Overview of an Anti-bullying Policy

In essence, an Anti-Bullying Policy sets out the company’s stance on bullying. It provides guidelines for the behaviour required within your organisation. It details the expected behaviour when dealing with employees, contractors, volunteers, customers, suppliers, regulatory authorities, and the general public.

What is an Anti-Bullying Policy?

Essentially, a well-drafted Anti-Bullying Policy sets out the company’s stance on bullying. It provides guidelines for the behaviour expected within your organisation. The policy applies to behaviour towards employees, contractors, volunteers, customers, suppliers, regulatory authorities, and the general public.

When should you use an Anti-Bullying Policy?

Notably, an Anti-Bullying Policy should be included as part of your company policy and guideline documents for existing and new employees. The human resources (HR) department, the hiring manager, or the employees’ superior usually gives this to new employees.

Additionally, other best practice documents include the Employee Handbook, Equal Opportunities and Anti-Harassment Policy, Grievance Procedure Guidelines, and Disciplinary Policy and Procedure.

Why should you draft an Anti-Bullying Policy?

In essence, preventing bullying is important. The behaviour is unacceptable on moral grounds. Additionally, it may –if unchecked or badly handled– also lead to work-place problems. These include:

  • poor morale and poor employee relations
  • loss of respect for managers and supervisors
  • poor performance
  • lost productivity
  • absence
  • resignations
  • damage to company reputation

Is an Anti-bullying Policy a requirement?

In many countries, bullying is illegal if it targets an employee based on a protected trait or characteristic. Importantly, preventing bullying is a best practice and starts with publishing a WorkPlace Anti-Bullying Policy. Essentially, this ensures the communication of behavioural expectations and legal requirements. In addition, it outlines the policies and procedures for grievance and disciplinary matters.

What is the definition of bullying?

Effectively, bullying is behaviour which is offensive, intimidating, malicious or insulting. Additionally, abuse or misuse of power that means to undermine, humiliate, denigrate or injure are all acts of bullying.

Specifically, bullying can take many forms.

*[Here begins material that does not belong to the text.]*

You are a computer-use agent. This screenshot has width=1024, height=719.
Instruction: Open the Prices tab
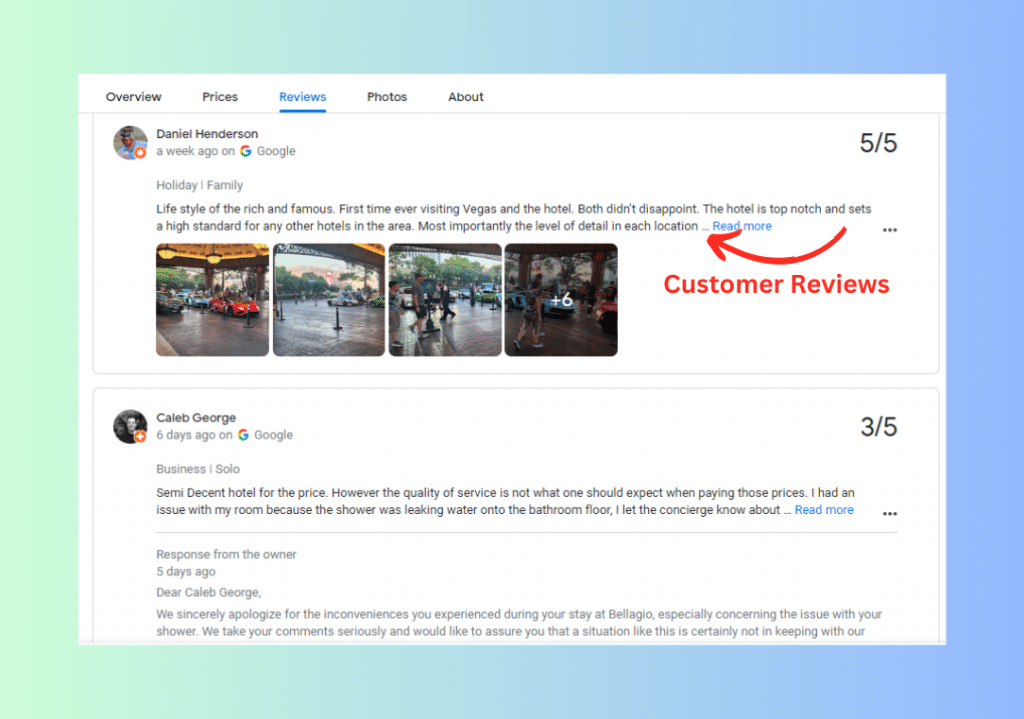click(220, 96)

It can be verbal or non-verbal, physical or mental. This includes jokes, teasing, nicknames, emails, pictures, text messages, social isolation or ignoring people, or unfair work practices. 

Typically, behaviour which impacts a person’s ability to work can also amount to an act of bullying. For example, blocking promotion and training opportunities, regularly and deliberately ignoring or excluding staff from work activities or work-related social events. Or, setting a person up to fail by overloading them with work or setting impossible deadlines.

What amounts to harassment?

Essentially, harassment is any conduct that has the purpose or effect of violating a person’s dignity. Or, creating an intimidating, hostile, degrading, humiliating or offensive environment for them. Additionally, harassment may be a single incident or a series of incidents. It may also be direct or indirect.

Often, harassment is unlawful and many countries have laws and policies in place. Generally, this means the victim of the behaviour is a target because of protected characteristics. Specifically, these include age, disability, gender reassignment, marital or civil partner status, pregnancy or maternity, race, colour, nationality, ethnic or national origin, religion or belief, sex or sexual orientation.

Importantly, harassment is specifically covered in our Equal Opportunities and Anti-harassment Policy related document. 

What is discrimination?

Essentially, discrimination is when a person or group is treated less favourably than another person or group in a similar situation because of a personal characteristic. If it is a protected characteristic, the behaviour will likely amount to harassment. 

Additionally, if a person or company imposes an unreasonable requirement, condition or practise. Or, is likely to have the effect of disadvantaging people. Effectively, this can also amount to discrimination and harassment.

What should you do to address bullying?

Firstly, communicate your company’s stance on bullying by publishing an Anti-bullying Policy. This will illustrate that bullying is not tolerated within the organisation. It lays the foundation for the common understanding of what amounts to bullying. Secondly, conveying the disciplinary offences that will be applied to breaches of the policy. Finally, your policy should educate on what bullying is as well as the procedures available for reporting bullying.